▶ **Pagina**:
Si è parlato e si parla giustamente di accavallamenti di concorrenze
sulle stesse piazze, di indulgenze ad indici di cosiddetta bancabilità
che non hanno trovato e non trovano consenso nella realtà effettiva
o possibile, di disponibilità antieconomiche da parte di qualche
istituto (che tenta la crescita a tutti i costi) ad operazioni con
clientele marginali ed a maggiore rischio bancario.
Tutto ciò comporta una riflessione ed una strategia, che è
forse per alcuni tratti da inventare - e speriamo invece che la Banca
già l'abbia inventata -, e della quale comunque si può
cogliere qualche segno dal fatto che dopo l'espansione dell'anno scorso
le nuove autorizzazioni di sportelli nei primi cinque mesi dell'anno
sono state solo 711. Ma come si spiegano queste cifre? Qualcuno dice
che l'espansione dell'anno scorso è stata principalmente la
conseguenza del precedente contenimento, oltre che dell'impegno di
una crescita naturale e richiesta anche dall'evoluzione comunitaria,
in atto ed in prospettiva dal '93 in poi. Quanto poi al rallentamento
di oggi, esso è in relazione - si afferma - con l'azionamento
di un certo contagocce che l'Istituto di emissione sempre utilizza
anche se tiene nascosto. Che ciò avvenga per molte cose è
più che giusto e necessario, ma che di questo contagocce si
possa e si debba sapere qualche cosa di più in una materia
che investe le strutture ci pare fuori discussione.
Comunque, le spiegazioni ci sono sempre ed una di queste è
fornita dal Presidente dell'ABI, il quale dice che quando Via Nazionale
fissa le variabili macro-economiche stabilisce anche la crescita dei
depositi. Questo significa che un incremento degli sportelli superiore
a quello previsto per le variabili monetarie crea diseconomie. A meno
che le banche non puntino -aggiunge sempre il Presidente dell'Associazione
bancaria - accanto alla raccolta ed agli impieghi anche sui servizi
aggiuntivi, come le gestioni patrimoniali ed i servizi di consulenza
alla clientela.
Questo appare secondo noi il punto culminante e determinante di tutto
il discorso. Il sistema tutto intero deve infatti meglio "mirare"
i suoi obiettivi di indirizzo e consulenza della clientela. Ciò
è necessario soprattutto nel Mezzogiorno, nel quale i presupposti
maggiori dello sviluppo e della sua maturità sono da ricercare
ed instaurare nel campo delle scelte delle gestioni per quanto concerne
il risparmio e le sue opzioni ed in quello della consulenza, che è
poi contributo o complemento della formazione, per quanto attiene
alla formazione. Dobbiamo dire invece che si tratta ancora di una
consulenza che, se è ancora estranea alle aree che domandano
crescita, è periferica anche nelle aree che già la crescita
vengono realizzando.

▶ **Informazioni mostrate**:
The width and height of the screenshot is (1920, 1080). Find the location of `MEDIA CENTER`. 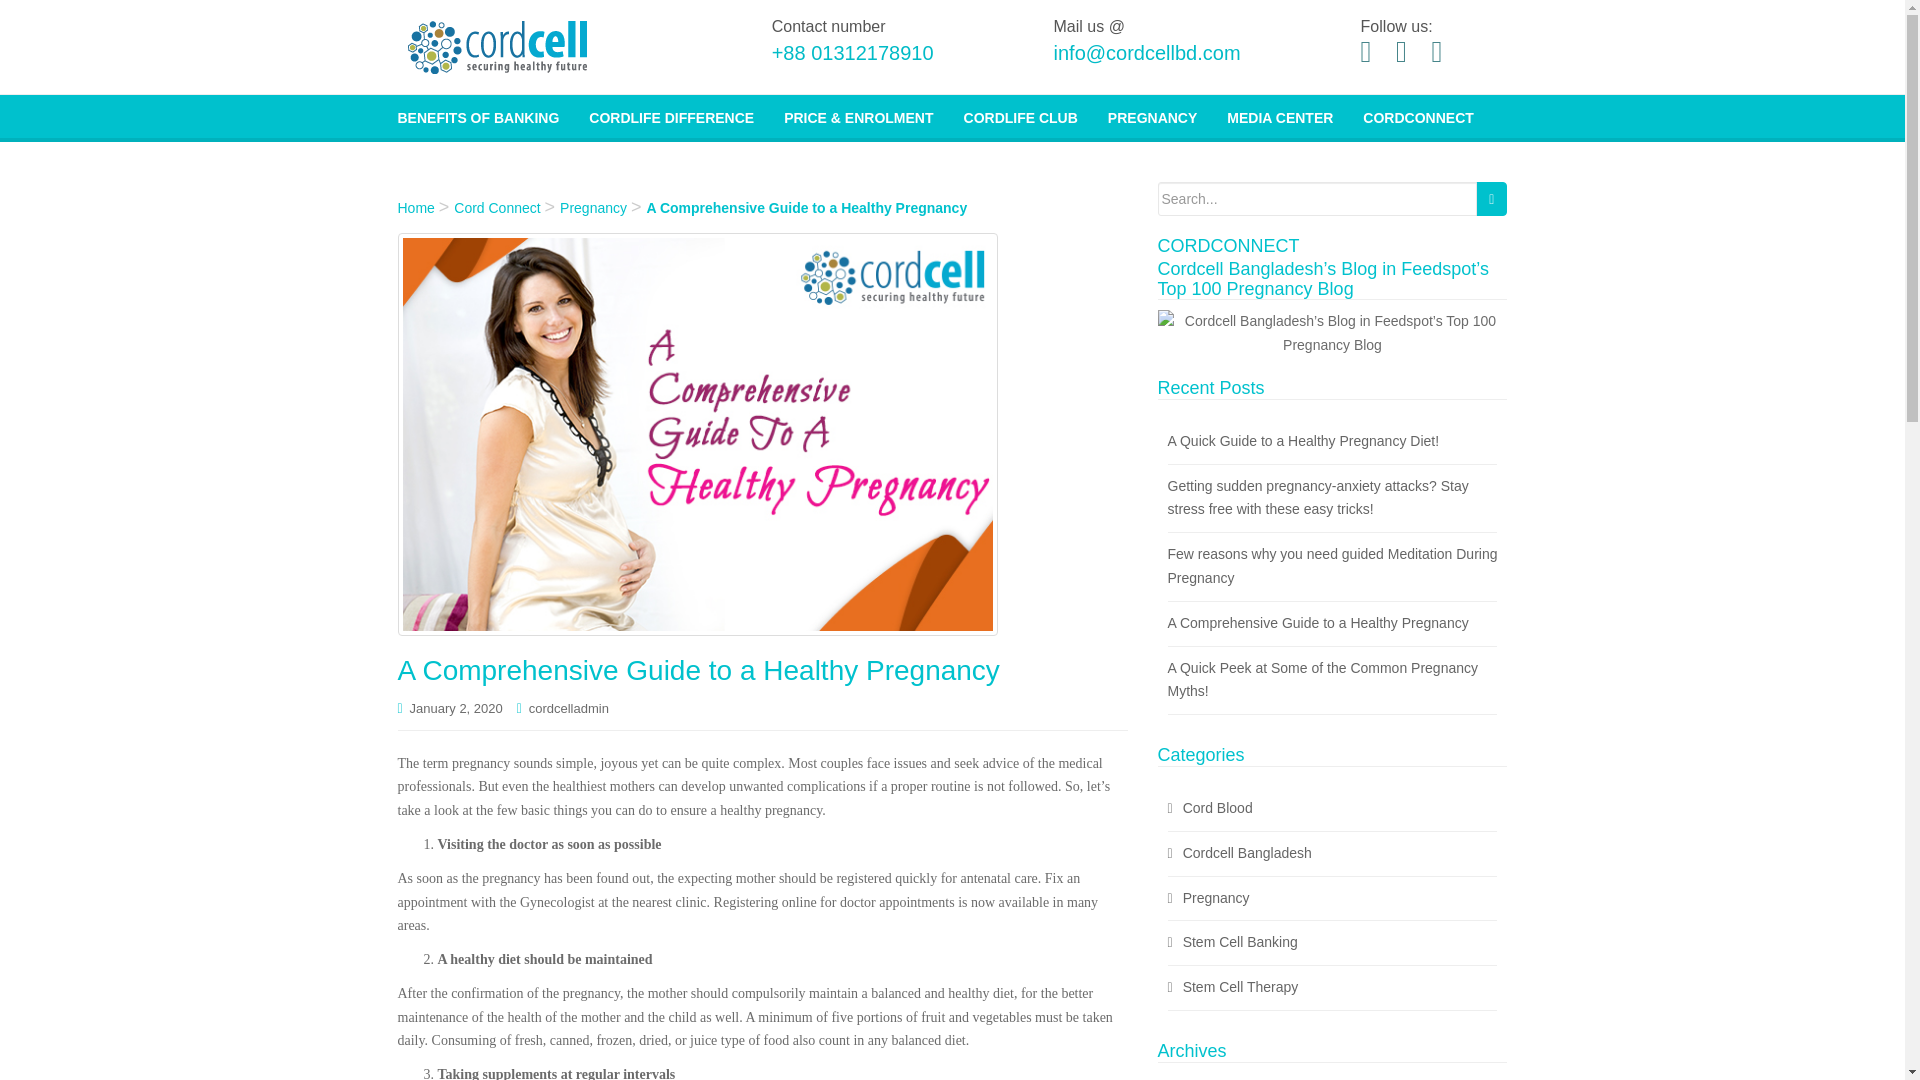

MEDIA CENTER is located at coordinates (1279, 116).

▶ **Compito scritto**:
Ricopia parola per parola il brano sugli sportelli bancari, da "i suoi obiettivi" fino a "vengono realizzando." incluso.

▶ **Risultato del compito**:
i suoi obiettivi di indirizzo e consulenza della clientela. Ciò
è necessario soprattutto nel Mezzogiorno, nel quale i presupposti
maggiori dello sviluppo e della sua maturità sono da ricercare
ed instaurare nel campo delle scelte delle gestioni per quanto concerne
il risparmio e le sue opzioni ed in quello della consulenza, che è
poi contributo o complemento della formazione, per quanto attiene
alla formazione. Dobbiamo dire invece che si tratta ancora di una
consulenza che, se è ancora estranea alle aree che domandano
crescita, è periferica anche nelle aree che già la crescita
vengono realizzando.